● EXCERPT TO READ
·····

Watkins has therefore failed to meet his heavy burden to warrant altering the judgment, and the
Court will deny his Rule 59(e) motion. See Gencorp, Inc., 178 F. 3d at 834.
A. Administrative Stay
On March 13, 2017, the Court administratively remanded Defendants’ motion for summary
judgment. (D.N. 103) Watkins argues that the Court erred by thereafter granting summary
judgment without first notifying him of its intent to lift the administrative stay. (D.N. 124-1,
PageID # 2632–33) In support of his argument, Watkins presents no authority indicating that this
Court must provide notice prior to lifting an administrative stay. (See id.) Watkins has therefore
failed to show that the Court clearly erred in its decision to rule on the motion for summary
judgment without first notifying the parties of its intention to do so. See Gati v. W. Ky. Univ., No.
3:14-cv-544-DJH-CHL, 2018 WL 3028572, at *7 (W.D. Ky. June 18, 2018) (“[The plaintiff’s]
argument falls short of showing a clear error on the part of the Court . . . . [The plaintiff] cites no
caselaw contradicting the Court’s position.”).
5
Additionally, Watkins fails to demonstrate that the lack of notice resulted in manifest
injustice. When the Court ruled on Defendants’ summary judgment motion, the motion had been
fully briefed for nearly a year. (See D.N. 84; D.N. 120) Indeed, Watkins had ample opportunity
to present arguments against summary judgment in both his response and surreply to the motion.

·····

● SUPPLIED DATA
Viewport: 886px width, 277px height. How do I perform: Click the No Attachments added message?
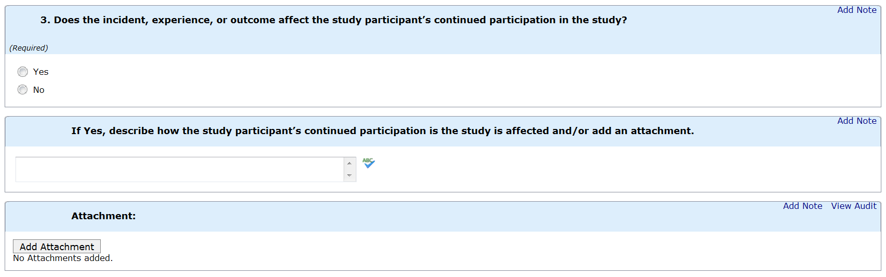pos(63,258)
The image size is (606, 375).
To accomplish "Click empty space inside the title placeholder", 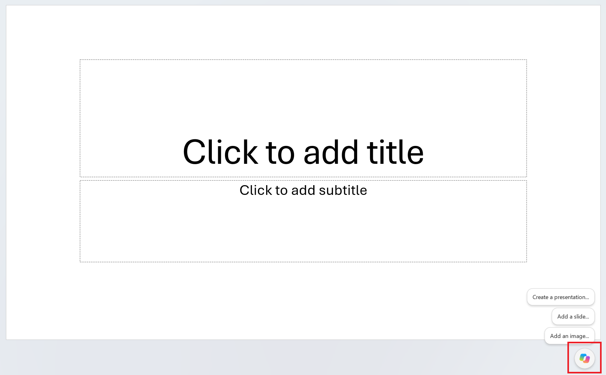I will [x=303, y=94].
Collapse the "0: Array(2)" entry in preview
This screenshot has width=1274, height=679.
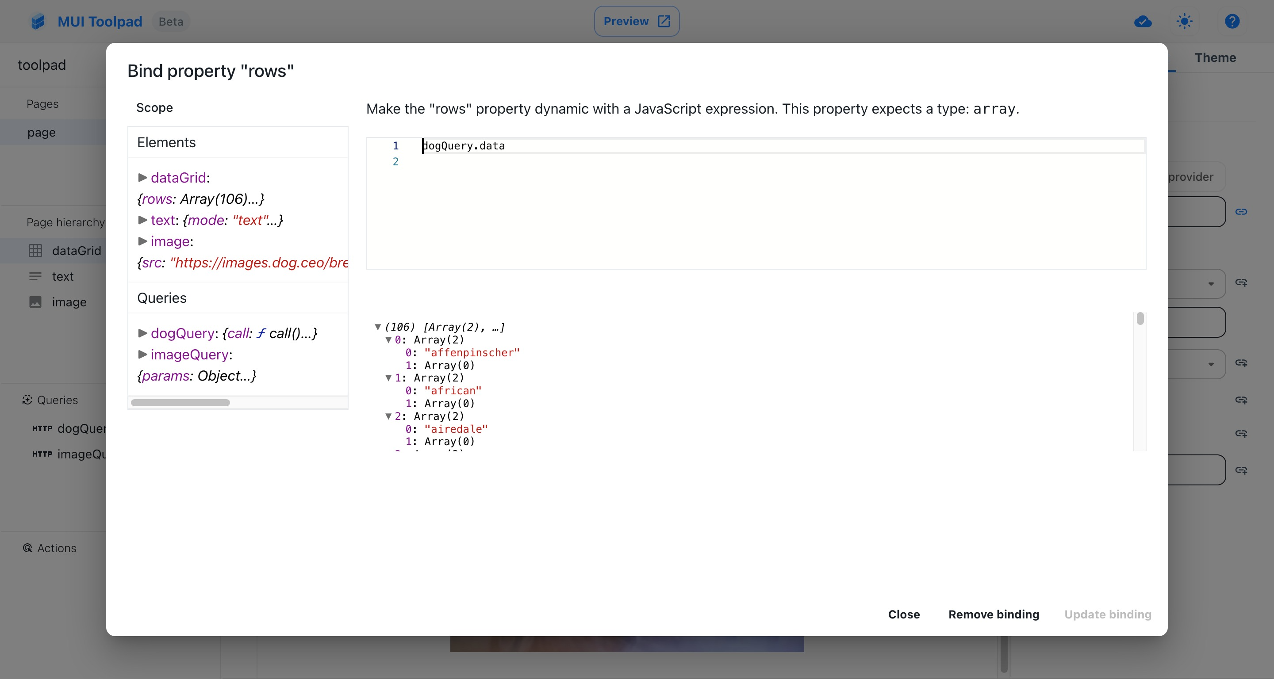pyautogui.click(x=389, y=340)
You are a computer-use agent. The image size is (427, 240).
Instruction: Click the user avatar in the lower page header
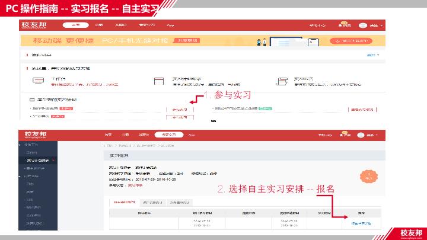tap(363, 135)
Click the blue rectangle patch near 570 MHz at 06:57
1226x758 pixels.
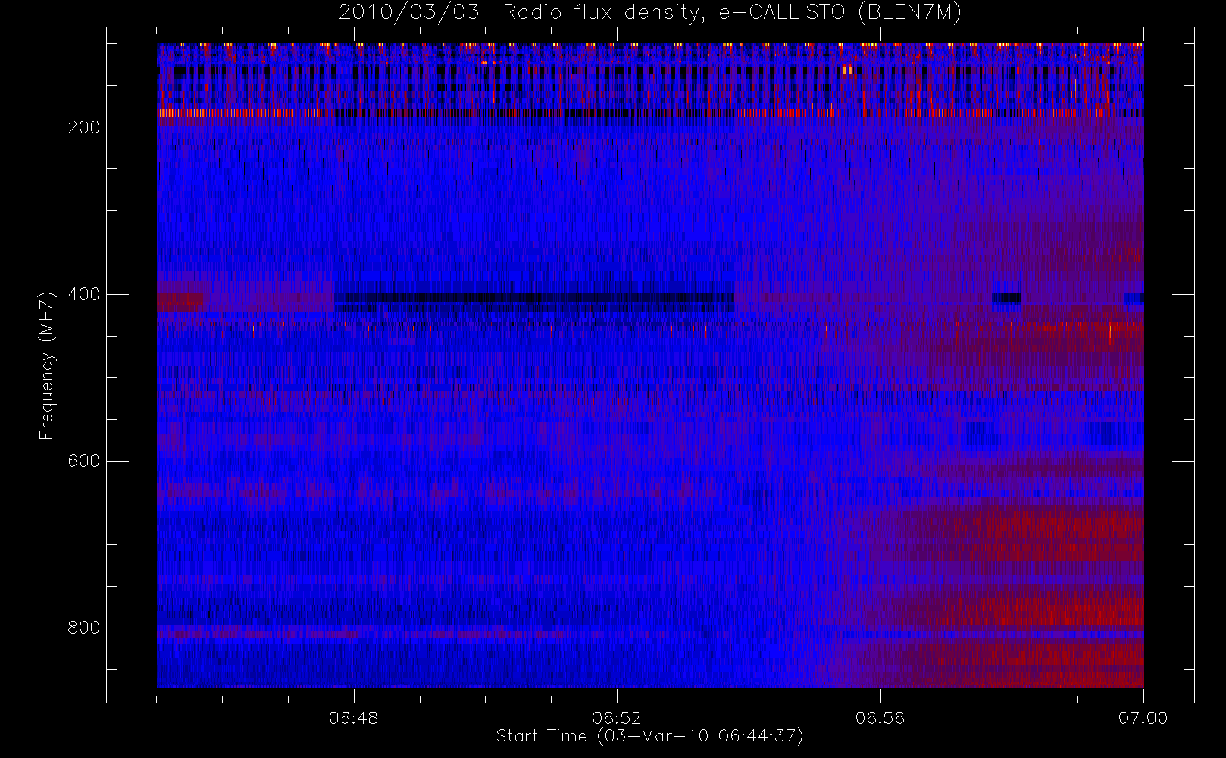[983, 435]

·····

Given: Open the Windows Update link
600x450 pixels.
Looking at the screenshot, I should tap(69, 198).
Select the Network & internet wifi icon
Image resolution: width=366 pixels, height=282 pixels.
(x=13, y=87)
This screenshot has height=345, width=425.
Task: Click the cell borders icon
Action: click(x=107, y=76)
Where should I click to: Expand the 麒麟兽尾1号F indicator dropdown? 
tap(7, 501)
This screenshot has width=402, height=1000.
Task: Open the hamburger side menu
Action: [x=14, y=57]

·····

● ACTIONS TO TAKE
1) In the court opinion excerpt, on what date did the Court administratively remand Defendants' motion for summary judgment?
2) From the court opinion excerpt, extract the stretch from "Watkins has therefore failed" through "F. 3d at 834." word for word.

● ANSWERS FOR THIS EXERCISE
1) March 13, 2017.

2)
Watkins has therefore failed to meet his heavy burden to warrant altering the judgment, and the
Court will deny his Rule 59(e) motion. See Gencorp, Inc., 178 F. 3d at 834.